For each line of the material below, give that line again word for word.

Segment Open

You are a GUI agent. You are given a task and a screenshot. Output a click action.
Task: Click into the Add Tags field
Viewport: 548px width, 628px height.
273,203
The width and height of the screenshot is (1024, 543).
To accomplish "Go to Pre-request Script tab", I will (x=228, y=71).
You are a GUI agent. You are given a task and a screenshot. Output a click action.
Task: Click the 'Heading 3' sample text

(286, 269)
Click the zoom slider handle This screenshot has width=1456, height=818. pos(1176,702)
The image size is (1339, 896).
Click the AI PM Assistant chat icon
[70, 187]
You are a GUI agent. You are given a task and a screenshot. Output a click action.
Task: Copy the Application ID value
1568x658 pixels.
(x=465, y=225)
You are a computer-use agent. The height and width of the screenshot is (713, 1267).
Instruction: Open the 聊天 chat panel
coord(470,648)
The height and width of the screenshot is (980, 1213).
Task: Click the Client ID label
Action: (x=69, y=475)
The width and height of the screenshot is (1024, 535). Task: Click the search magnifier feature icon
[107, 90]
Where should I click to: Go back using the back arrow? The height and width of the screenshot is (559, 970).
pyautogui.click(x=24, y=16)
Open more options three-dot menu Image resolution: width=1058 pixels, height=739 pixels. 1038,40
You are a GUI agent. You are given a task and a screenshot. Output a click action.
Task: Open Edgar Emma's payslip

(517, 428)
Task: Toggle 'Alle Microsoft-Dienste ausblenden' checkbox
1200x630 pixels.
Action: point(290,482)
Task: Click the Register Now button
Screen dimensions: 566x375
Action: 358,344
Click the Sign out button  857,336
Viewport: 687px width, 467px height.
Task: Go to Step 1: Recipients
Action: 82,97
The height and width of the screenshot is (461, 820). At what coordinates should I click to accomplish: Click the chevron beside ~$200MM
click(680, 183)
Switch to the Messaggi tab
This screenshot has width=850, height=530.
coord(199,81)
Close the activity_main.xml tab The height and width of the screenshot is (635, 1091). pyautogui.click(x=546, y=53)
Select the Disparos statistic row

Segment Closed

Worked solution
You are a GUI agent. You are given a task and a screenshot. Output a click action.
Task: Click into the Add Tags field
Viewport: 548px width, 628px height.
273,203
The width and height of the screenshot is (1024, 543).
To accomplish "Go to Pre-request Script tab", I will (x=228, y=71).
You are a GUI agent. You are given a task and a screenshot. Output a click action.
Task: Click the 'Heading 3' sample text

(286, 269)
Click the zoom slider handle This screenshot has width=1456, height=818. pos(1176,702)
The image size is (1339, 896).
Click the AI PM Assistant chat icon
[70, 187]
You are a GUI agent. You are given a task and a screenshot. Output a click action.
Task: Copy the Application ID value
1568x658 pixels.
(x=465, y=225)
You are a computer-use agent. The height and width of the screenshot is (713, 1267).
Instruction: Open the 聊天 chat panel
coord(470,648)
The height and width of the screenshot is (980, 1213).
Task: Click the Client ID label
Action: (x=69, y=475)
The width and height of the screenshot is (1024, 535). Task: Click the search magnifier feature icon
[107, 90]
Where should I click to: Go back using the back arrow? The height and width of the screenshot is (559, 970).
pyautogui.click(x=24, y=16)
Open more options three-dot menu Image resolution: width=1058 pixels, height=739 pixels. 1038,40
You are a GUI agent. You are given a task and a screenshot. Output a click action.
Task: Open Edgar Emma's payslip

(517, 428)
Task: Toggle 'Alle Microsoft-Dienste ausblenden' checkbox
1200x630 pixels.
Action: point(290,482)
Task: Click the Register Now button
Screen dimensions: 566x375
Action: 358,344
Click the Sign out button  857,336
Viewport: 687px width, 467px height.
Task: Go to Step 1: Recipients
Action: 82,97
The height and width of the screenshot is (461, 820). At what coordinates should I click to accomplish: Click the chevron beside ~$200MM
click(680, 183)
Switch to the Messaggi tab
This screenshot has width=850, height=530.
coord(199,81)
Close the activity_main.xml tab The height and width of the screenshot is (635, 1091). pyautogui.click(x=546, y=53)
Select the Disparos statistic row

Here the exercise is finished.